Reseña publicada en la revista «Sábado» del diario El Mercurio, 11 de junio de 2016
La escritora argentina Mariana Enriquez comenzó a publicar muy joven –su primera novela apareció cuando tenía 22 años-, pero ha ganado fama y reconocimiento en los últimos seis años en otros géneros: la crónica –donde publicó un libro absolutamente ejemplar, Alguien camina sobre tu tumba. Mis viajes a cementerios (2013), el cuento (la editorial chilena Montacerdos le publicó en 2014 Cuando hablábamos con los muertos, que incluyó una novela corta magnífica), y el ensayo (su libro sobre Silvina Ocampo fue publicado también en Chile por Ediciones Diego Portales). Ahora Anagrama publica otra colección de relatos, la mayor parte de ellos nuevos, con el sello inconfundible de una escritura que si bien se inscribe en un género habitualmente menospreciado o reducido al nicho de la mera entretención –la narrativa de terror-, lo subvierte y lo trasciende a la vez.

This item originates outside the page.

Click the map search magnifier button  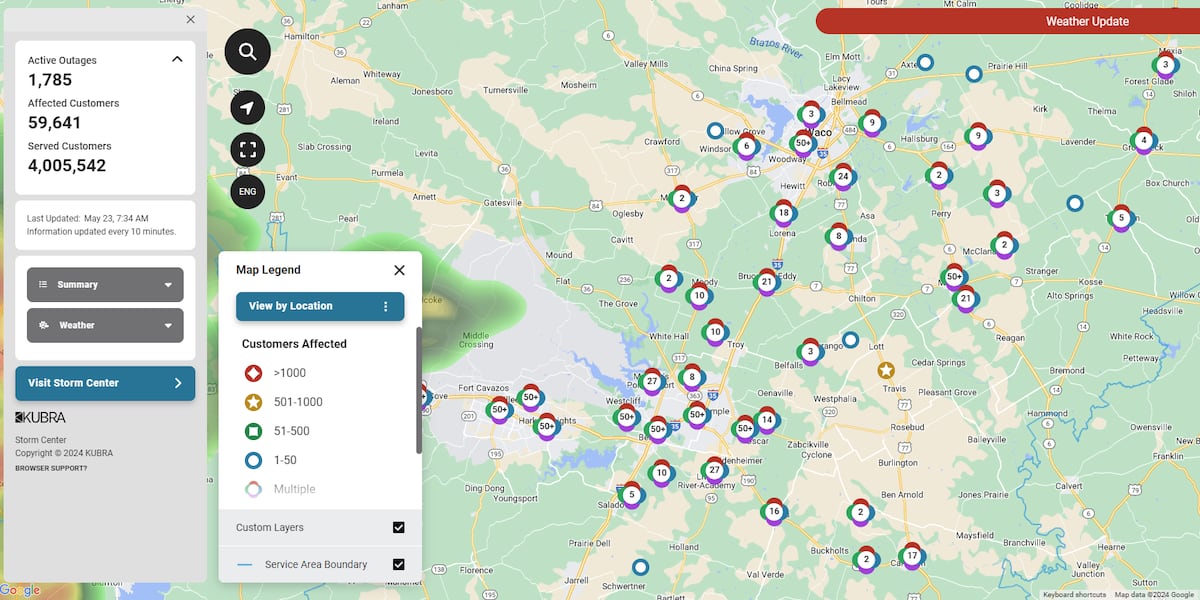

Lo subvierte porque la meta de su trabajo no es sólo provocar el proverbial escalofrío en la espalda, sino vincular, con sutileza y finura, los males de acá y de allá: los fantasmas que provee la imaginación y los monstruos creados por la maldad humana; las casas misteriosas que suenan, crujen y chillan porque en ellas ha ocurrido lo indecible, porque sus paredes han sido testigos de horrores; la magia y la adivinación con la vida cotidiana bajo una dictadura; las excentricidades adolescentes que en una vuelta de tuerca pueden lindar con el extravío y la pérdida de límites, el policía abusador que sin saberlo despierta un mal mucho más profundo. Enriquez nunca es demasiado explícita, ni en el lado de acá ni en el lado de allá, y algunos de estos cuentos –“El chico sucio”, “El patio del vecino”, “Bajo el agua negra”, “Las cosas que perdimos en el fuego”- se leen con la fascinación de sentirte arrastrado a un abismo, a un punto ciego, a un límite que no quieres ver pero ahí estás, siguiendo cada línea hasta que puedes respirar tras el punto final. La calidad literaria de los relatos es lo que trasciende el límite genérico; un estilo que nunca cae en lo estridente, personajes bien dibujados con pocos trazos, el inteligente anclaje en la realidad de los relatos –algunos en los ochenta, otros en la miseria que se adueña de sectores de Buenos Aires- y, sobre todo, su capacidad para crear historias que nunca pierden la verosimilitud, aunque se trate de un río de agua negra y fétida contaminado no por descuido, sino por obligación, o de una colección de uñas cortadas seguida por una colección de dientes, o de un antiguo asesino de niños que aparece, fantasmal, en un tour por la ciudad.
Mariana Enriquez. Anagrama, Barcelona, 2016. 200 páginas.